But what if it could be persuasively demonstrated that reducing CO2 emissions could actually boost the economy?
It can, according to Florentin Krause, a scientist at the Lawrence Berkeley Laboratory in Berkeley, Calif. As part of a two-year study commissioned by the Dutch Ministry of Environment and Housing, Dr. Krause concluded that "with proper carbon-tax recycling, the effects of carbon-reduction targets on GNP will be neutral in the worst case, and could be strongly positive."
Krause's approach to economically beneficial carbon reduction includes: targets and timetables with market mechanisms for carbon-emission trading; stricter energy-efficiency standards for buildings, appliances, and vehicles; programs to help businesses and consumers buy energy-efficient products; financial incentives to help manufacturers increase energy efficiency; and financial help for industries and communities that bear the brunt of the shift away from carbon-dioxide-emitting activities.

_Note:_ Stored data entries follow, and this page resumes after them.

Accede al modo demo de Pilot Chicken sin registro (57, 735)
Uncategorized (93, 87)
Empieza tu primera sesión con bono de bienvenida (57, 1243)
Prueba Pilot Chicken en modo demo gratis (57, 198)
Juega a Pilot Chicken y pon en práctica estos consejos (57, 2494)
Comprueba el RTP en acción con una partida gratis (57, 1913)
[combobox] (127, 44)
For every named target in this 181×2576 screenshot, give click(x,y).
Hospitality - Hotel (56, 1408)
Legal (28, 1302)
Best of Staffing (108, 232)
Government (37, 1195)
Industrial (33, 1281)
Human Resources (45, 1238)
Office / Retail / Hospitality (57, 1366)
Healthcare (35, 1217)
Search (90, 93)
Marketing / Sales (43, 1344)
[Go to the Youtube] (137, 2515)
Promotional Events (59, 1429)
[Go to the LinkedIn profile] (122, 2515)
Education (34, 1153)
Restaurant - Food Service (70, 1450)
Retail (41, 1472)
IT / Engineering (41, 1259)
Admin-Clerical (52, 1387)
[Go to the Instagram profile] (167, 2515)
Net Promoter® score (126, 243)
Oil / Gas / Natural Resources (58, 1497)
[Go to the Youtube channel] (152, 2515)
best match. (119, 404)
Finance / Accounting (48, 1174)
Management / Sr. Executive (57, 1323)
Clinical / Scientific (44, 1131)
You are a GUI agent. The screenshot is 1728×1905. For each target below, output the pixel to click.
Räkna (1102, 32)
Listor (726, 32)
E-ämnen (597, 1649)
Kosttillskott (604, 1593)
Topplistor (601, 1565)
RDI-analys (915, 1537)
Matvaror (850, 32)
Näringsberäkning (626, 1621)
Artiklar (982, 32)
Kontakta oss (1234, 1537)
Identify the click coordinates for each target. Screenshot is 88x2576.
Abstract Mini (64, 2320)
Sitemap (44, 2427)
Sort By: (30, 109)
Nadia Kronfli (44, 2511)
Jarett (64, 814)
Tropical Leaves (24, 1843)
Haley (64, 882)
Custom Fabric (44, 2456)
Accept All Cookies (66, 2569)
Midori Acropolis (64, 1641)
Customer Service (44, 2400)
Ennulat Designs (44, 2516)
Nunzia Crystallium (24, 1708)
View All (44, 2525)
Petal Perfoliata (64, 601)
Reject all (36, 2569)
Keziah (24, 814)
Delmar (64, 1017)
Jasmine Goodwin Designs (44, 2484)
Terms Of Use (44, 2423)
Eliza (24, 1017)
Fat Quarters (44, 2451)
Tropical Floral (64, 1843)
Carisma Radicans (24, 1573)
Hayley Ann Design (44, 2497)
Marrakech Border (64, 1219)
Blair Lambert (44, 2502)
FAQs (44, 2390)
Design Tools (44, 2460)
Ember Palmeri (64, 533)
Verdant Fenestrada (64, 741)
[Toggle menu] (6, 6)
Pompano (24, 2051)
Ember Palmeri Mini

Energy taxe s would be "recycled" to pay for the carbon-conversion program.
According to this study and its economic model, Western Europe by the year 2000 would be saving as much as $70 billion a year and would have reduced its carbon emissions 60 percent.
Yes, the United States is not Europe. The country does have these wide open spaces. But the evidence is still there that on global warming, as President Bush says, "We can have both economic growth and a cleaner, safer environment."